ROGC Partners LLC, the course's owner, simply didn't prove enough of a financial hardship to justify the controversial shift, Pellegrini found.

Neighbors of the course took the case to Commonwealth Court after county Judge Charles T. Jones refused to overturn a variance ROGC won from the North Cornwall Township Zoning Hearing Board. The zoning board cited ROGC's claimed financial hardship in endorsing the plan to create a 20-lane bowling alley in a maintenance building at the course.

A zoning variance was needed because bowling alleys aren't allowed in the agricultural zoning district where the golf course is located. Nor are they considered permitted auxiliary uses for golf courses.

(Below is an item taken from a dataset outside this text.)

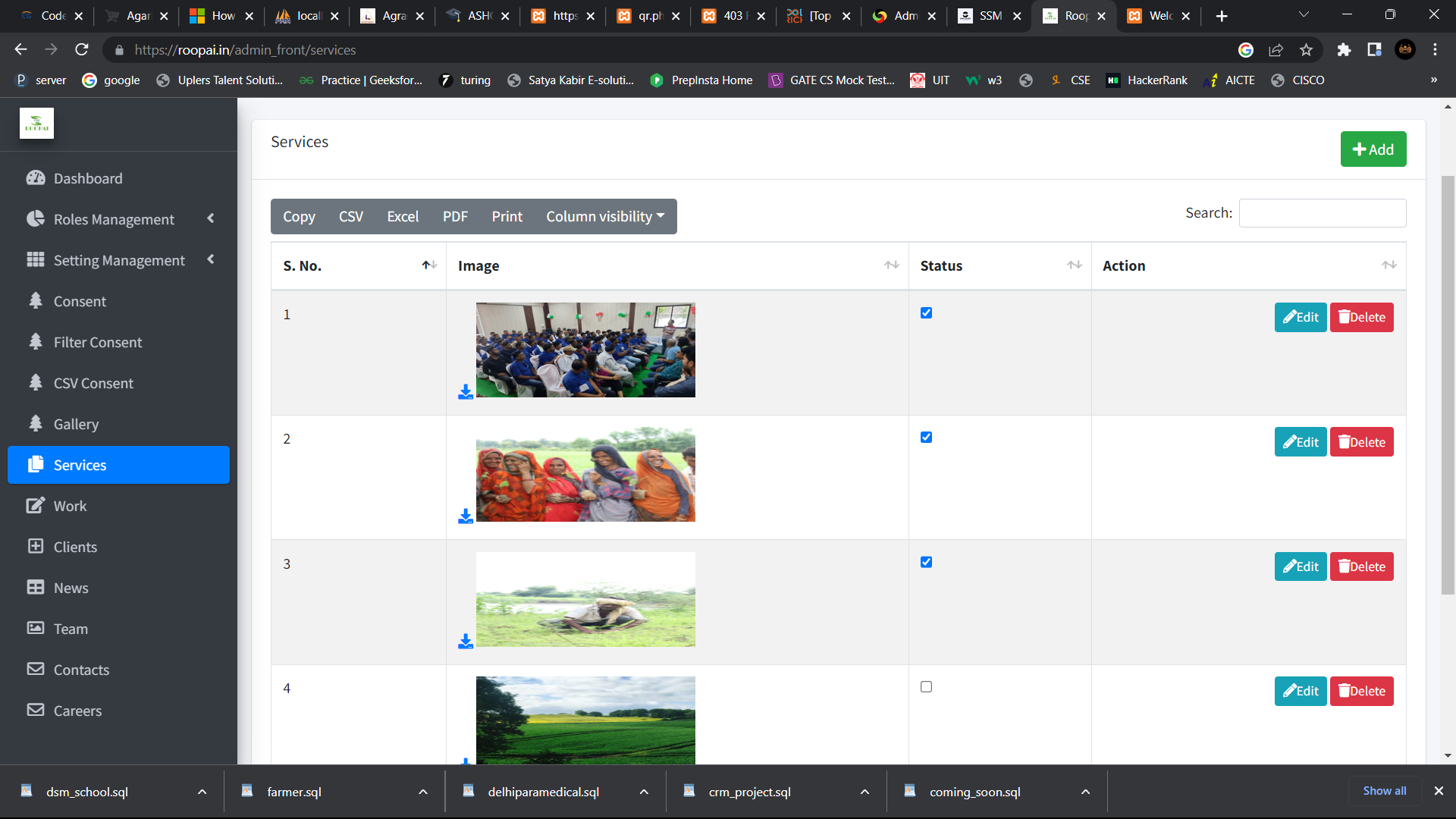1456x819 pixels.
Task: Select the Excel export option
Action: 403,216
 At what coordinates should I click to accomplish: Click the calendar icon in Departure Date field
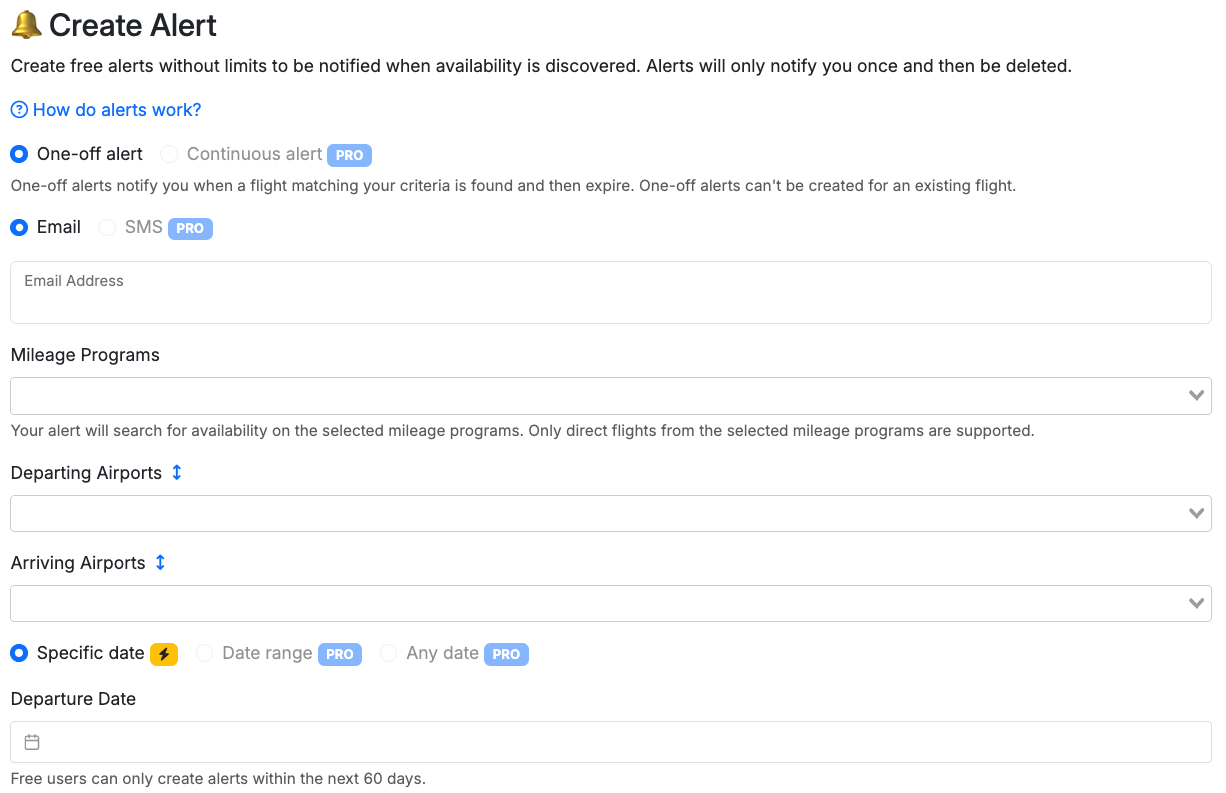pyautogui.click(x=31, y=741)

ROGC partner John Caporaletti, part owner of Cedar Lanes, told the zoning board the addition of the bowling alley was needed to boost flagging revenues at the golf course, which was seeing a drop in the number of rounds being played, Pellegrini noted. Also, the judge noted, alcohol and food would be served at the resurrected alley.

The opponents voiced concern that intoxicated bowling alley patrons would cause security problems. They cited potential traffic problems as well and argued that adding the alley "would further degrade the agricultural area," Pellegrini wrote.

He found that ROGC's desire to increase the income at the course didn't constitute enough of a "hardship" to justify granting the zoning variance. A "landowner's mere desire to maximize the potential use of the property...is not sufficient to establish unnecessary hardship," Pellegrini concluded.